SCI-Verifier: Scientific Verifier with Thinking¶

Conference: ICLR 2026
OpenReview: https://openreview.net/forum?id=kBzqPE8FTE
Code: None (Project Page: SCI-Verifier)
Area: LLM Reasoning / Answer Verification / Scientific Reasoning
Keywords: Answer Verifier, Equivalence Judgment, Chain-of-Thought, Interdisciplinary Benchmark, Post-training

TL;DR¶

Addressing the pain point where scientific reasoning answers possess diverse forms making equivalence judgment difficult, this work tackles the problem from both data and modeling sides: constructing SCI-VerifyBench, an interdisciplinary verification benchmark with equivalent transformations covering five subjects (Math, Physics, Chemistry, Biology, and General QA), and post-training a verifier SCI-Verifier with "concise thinking" via SFT+RL. The 8B version matches the performance of the closed-source SOTA model GPT-5 on scientific verification tasks.

Background & Motivation¶

Background: As LLMs are increasingly applied to scientific reasoning, judging whether a model's output is equivalent to a reference answer has become a fundamental step for evaluating capabilities, providing RL rewards, and benchmarking. Current verification methods mainly fall into two categories: rule-based matching (handwritten templates, regex, string normalization) and using general LLMs or specialized verifiers (e.g., xVerify, CompassVerifier) for direct "True/False" judgments.

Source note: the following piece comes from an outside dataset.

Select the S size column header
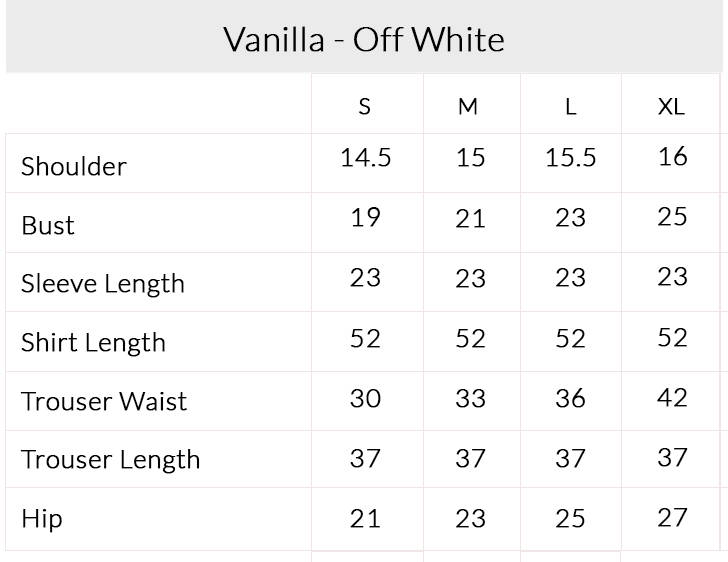728x562 pixels. (x=365, y=107)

Limitations of Prior Work: Both approaches are insufficient in scientific scenarios. Rule-based methods rely on manual templates and heuristics, failing on domain-specific equivalent forms such as unit conversions, formula rewrites, or 3-letter/1-letter protein sequence representations. Existing verifiers and general models rely heavily on prompt engineering, exhibit instability, and lack generalization across multi-step reasoning and interdisciplinary tasks. Furthermore, the evaluation metrics themselves lack high-quality standards—existing benchmarks have narrow subject coverage (mostly limited to Math/Logic) and do not intentionally construct hard "equivalent but different form" samples, making it impossible to truly measure a verifier's capability.

Key Challenge: There is a fundamental contradiction between the inherent complexity of scientific answers (multi-step reasoning + numerous equivalent forms for the same answer) and the "no-thinking, surface-matching" nature of existing verifiers. Most verifier research intentionally removes the reasoning process to output a direct conclusion for deployment efficiency, which discards precisely the capability most needed for judging equivalence.

Goal: This work decomposes the objective into two sub-problems: (1) building a cross-disciplinary verification benchmark with difficulty control and specifically included equivalent transformation hard samples; (2) training a verifier that can reason, output concisely and stably, and generalize across subjects.

Key Insight: The authors made an observation overlooked by most verifier research: enabling CoT (Chain-of-Thought) significantly improves scientific verification accuracy across various model scales (Fig. 1). This is because scientific answers often have multiple equivalent forms requiring deduction from multiple perspectives to judge equivalence, where simple surface string matching is insufficient.

Core Idea: Re-inject "reasoning capability" into the verifier, but keep it "concise"—distill short CoT tracks using SFT, then tighten the output using RL with length penalties. This allows the verifier to perform complex equivalence judgments while maintaining the short, stable output necessary for deployment.

Method¶

Overall Architecture¶

This work follows a dual path of "Benchmark + Model." On the data side, SCI-VerifyBench follows a pipeline: "Collecting Real Answers → Synthesizing Equivalent Hard Samples → Hybrid LLM+Expert Annotation → Filtering by Difficulty/Disagreement." This results in 2,500 test samples (500 per subject) and 14K training samples. Each sample is a quadruple \((q, a, r, l)\) consisting of a question, reference answer, response to be judged, and ground truth label (True/False). On the model side, SCI-Verifier undergoes two-stage post-training on Qwen3-4B/8B-Base: high-quality short reasoning trajectories generated via rejection sampling are used for SFT to "inject" basic verification reasoning, followed by RL using DAPO (a GRPO variant with length penalties) to prevent overfitting and enforce concise reasoning.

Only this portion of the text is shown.